OC house prices were relatively payment affordable, but nothing was available to buy in 2012

For those planning on a long term of ownership, interest rates below 4% have made payment affordability the best its been in years, perhaps ever. The prices still seem ridiculously inflated, but record low interest rates make borrowing such large sums possible. Those low rates even drive the cost of ownership below the cost of comparable rentals, in some markets substantially below.

It should be no surprise that many of the bubble-era communities and the less desirable older communities have prices well below rental parity. The less desirable communities always have a slight discount to rental parity, so when mortgage distress is added in, prices get pushed even farther below. The bubble-era communities were loaded with toxic mortgages and HELOC abusing Ponzis. The foreclosure rates in those areas are much higher than more established desirable communities. However, this does create a unique opportunity today’s homebuyers should consider. For example, Columbus Grove in Irvine is much nicer than the pricing would suggest, and the same is true of Ladera Ranch. In fact, I would say Ladera Ranch is one of the best values for the money today in Orange County real estate.

**INPUT DATA:**
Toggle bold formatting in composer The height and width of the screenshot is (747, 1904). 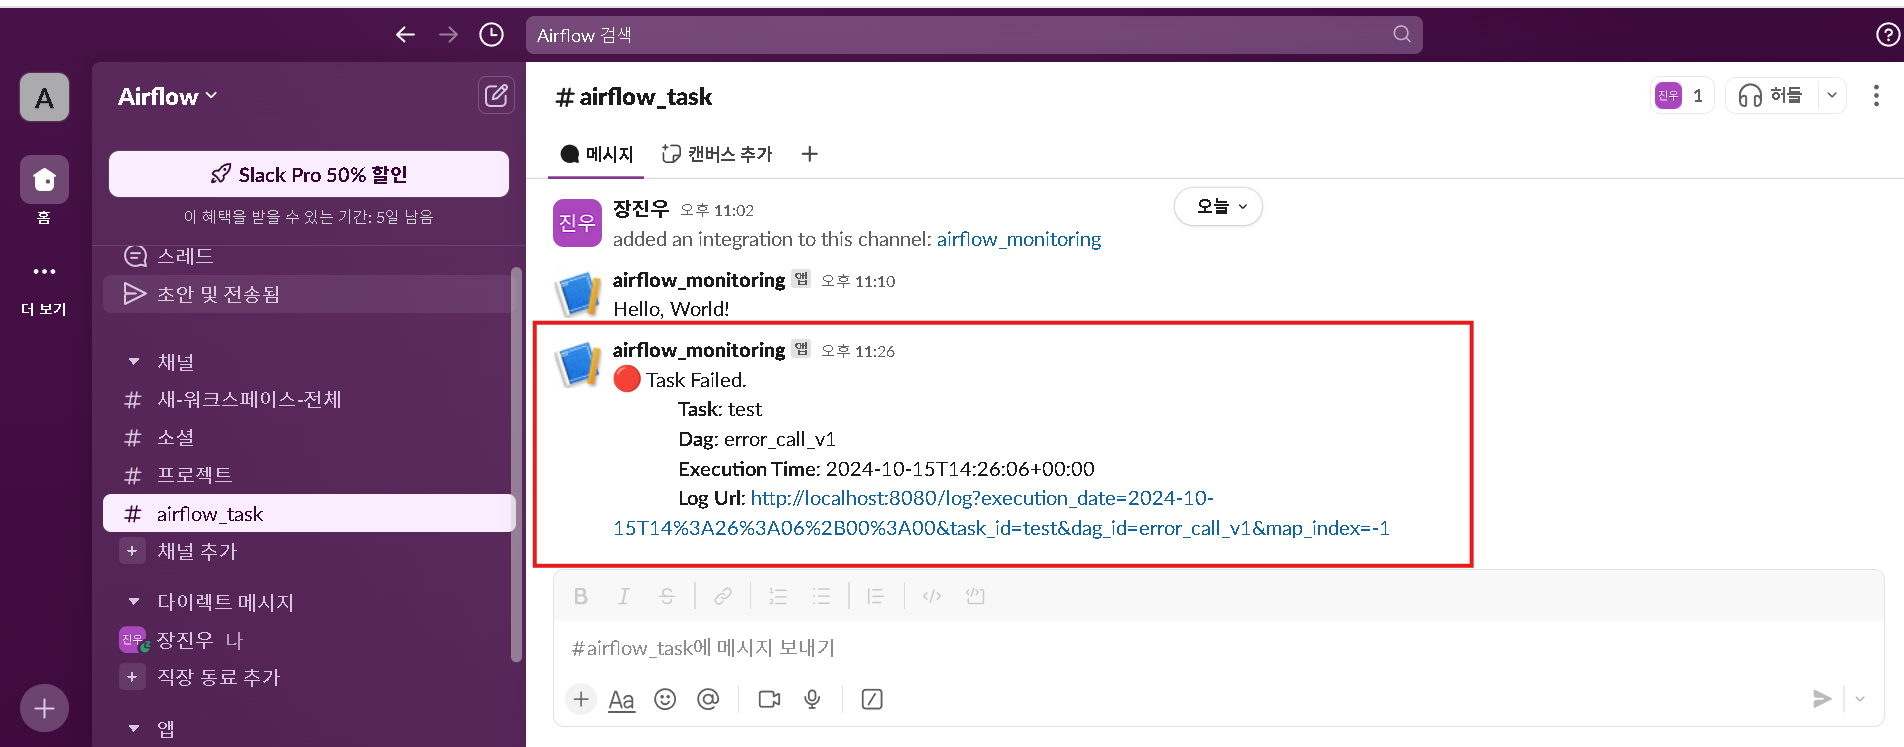pos(580,596)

**PROBLEMS TO WORK ON:**
1. In the Orange County housing text, why are prices in the less desirable older communities pushed even farther below rental parity? Answer in one to three sentences.
2. Answer these from the Orange County housing text:
(a) Below what level have interest rates fallen?
(b) Which community in Irvine is described as much nicer than its pricing would suggest?
(c) Which community is called one of the best values for the money in Orange County real estate?
3. Write the next part of the Orange County housing text, picking up right after its final sentence.
The material plays no part in this work.

**RESULTS BY TASK:**
1. These communities always sell at a slight discount to rental parity. When mortgage distress is added on top of that, their prices are pushed even farther below it.

2.
(a) Below 4%.
(b) Columbus Grove.
(c) Ladera Ranch.

3.
The problem in Orange County right now is a lack of inventory. Discretionary sellers are unwilling to sell at current pricing (although they don’t mind polluting the MLS with their WTF asking prices), and lenders stopped putting REO on the market. Lenders approved a few more short sales, and fewer new short sale listings have come on to take their place. The result is an astonishing decline in for-sale inventory.

Ordinarily, the first business day of the year is the low for the year of for-sale inventory. The dramatic decline we have seen this year is unprecedented — and completely artificial. Lenders are not out of delinquent mortgage squatters they can foreclose on. They have just decided to slow their foreclosures and slow their release of MLS inventory until prices bottom.

Perhaps lenders hope they can cause people to up their bids or substitute to lesser quality housing and house prices will go up. Early signs are that a typical spring rally pattern has set in, but the rally is not as robust as realtors would lead you to believe.

The spring rally is more of a blip than a burst, not that sellers believe that. The kool aid flowing into the market is rather amusing. What’s actually closing is much less dramatic.

The result of the banks withholding inventory is many frustrated buyers. Prices may bounce for a while as lenders continue withholding supply, but prices will not go up too far too fast because buyers have limited ability to raise their bids. People today have to qualify based on their real and verifiable income, and very few have any equity or savings to put into the deal. Further, appraisers are not playing the “hit the numbers” game, so many deals are falling out of escrow because the appraised values are not there.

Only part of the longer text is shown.